## WRITTEN TASK
Return every line in the rows below that contains the word "order". Case matters, so a line with the word in different capitalization does not count.
%%
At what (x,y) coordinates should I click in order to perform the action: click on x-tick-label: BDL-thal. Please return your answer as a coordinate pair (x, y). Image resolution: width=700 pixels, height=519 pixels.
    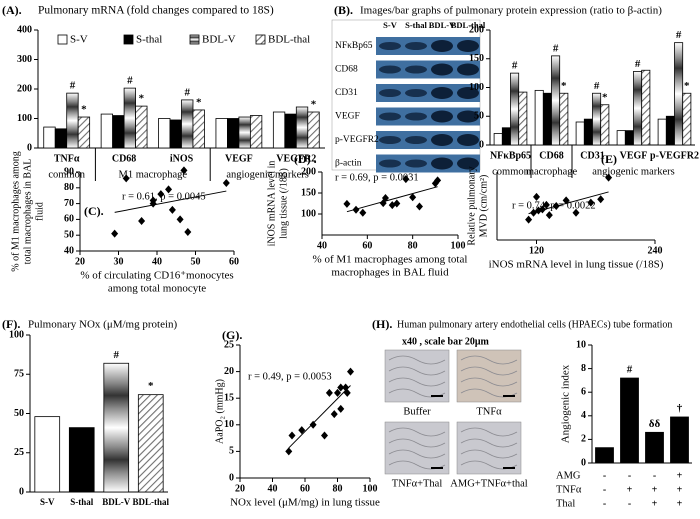
    Looking at the image, I should click on (150, 502).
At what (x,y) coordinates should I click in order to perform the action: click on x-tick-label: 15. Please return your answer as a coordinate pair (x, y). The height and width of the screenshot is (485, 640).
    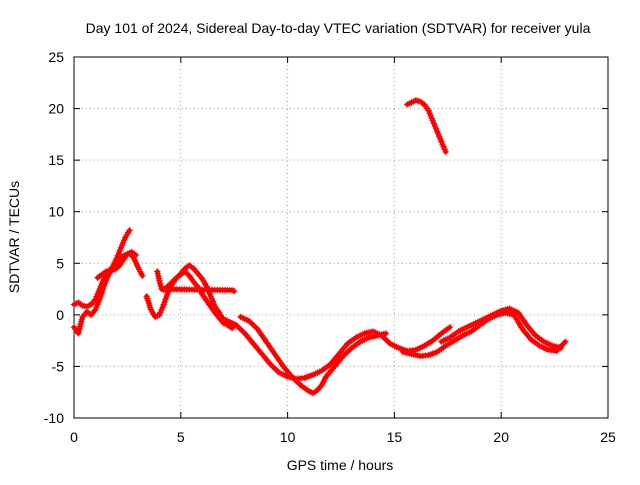
    Looking at the image, I should click on (395, 437).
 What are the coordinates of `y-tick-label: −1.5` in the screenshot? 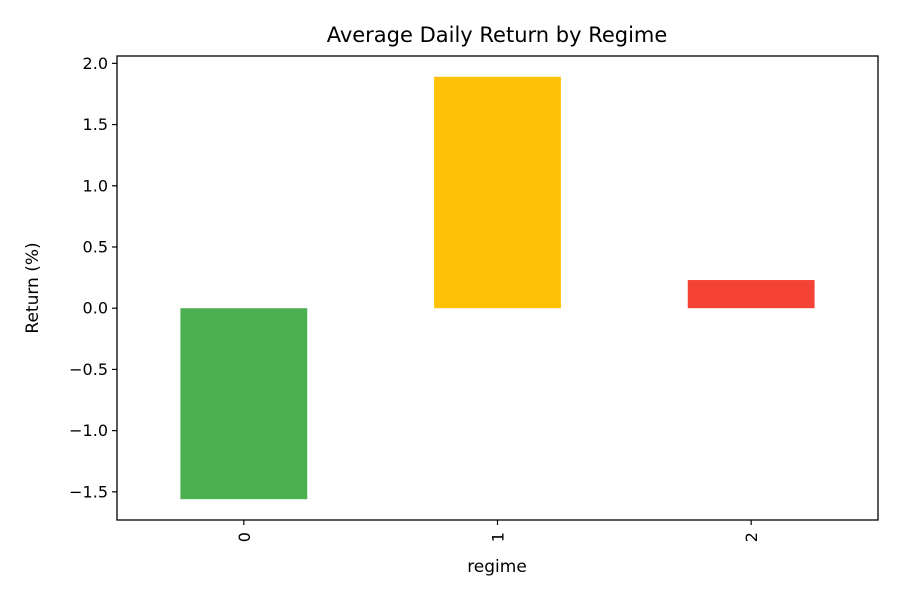 It's located at (88, 492).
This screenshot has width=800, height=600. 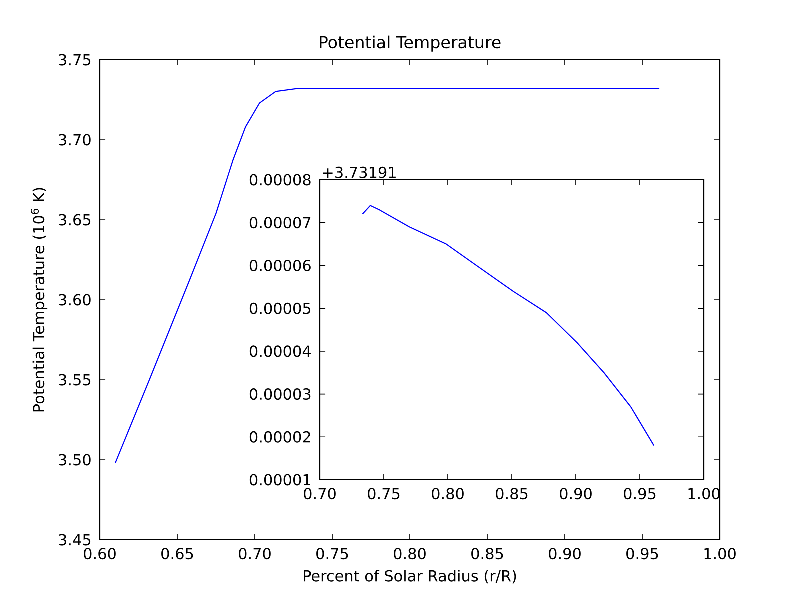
%%
## SOLUTION FOR THIS PROBLEM
At what (x,y) coordinates should I click in order to perform the action: click on x-tick-label: BDL-thal. Please return your answer as a coordinate pair (x, y). Image resolution: width=700 pixels, height=519 pixels.
At what (x,y) coordinates should I click in order to perform the action: click on x-tick-label: 15. Please return your answer as a coordinate pair (x, y). The height and width of the screenshot is (485, 640).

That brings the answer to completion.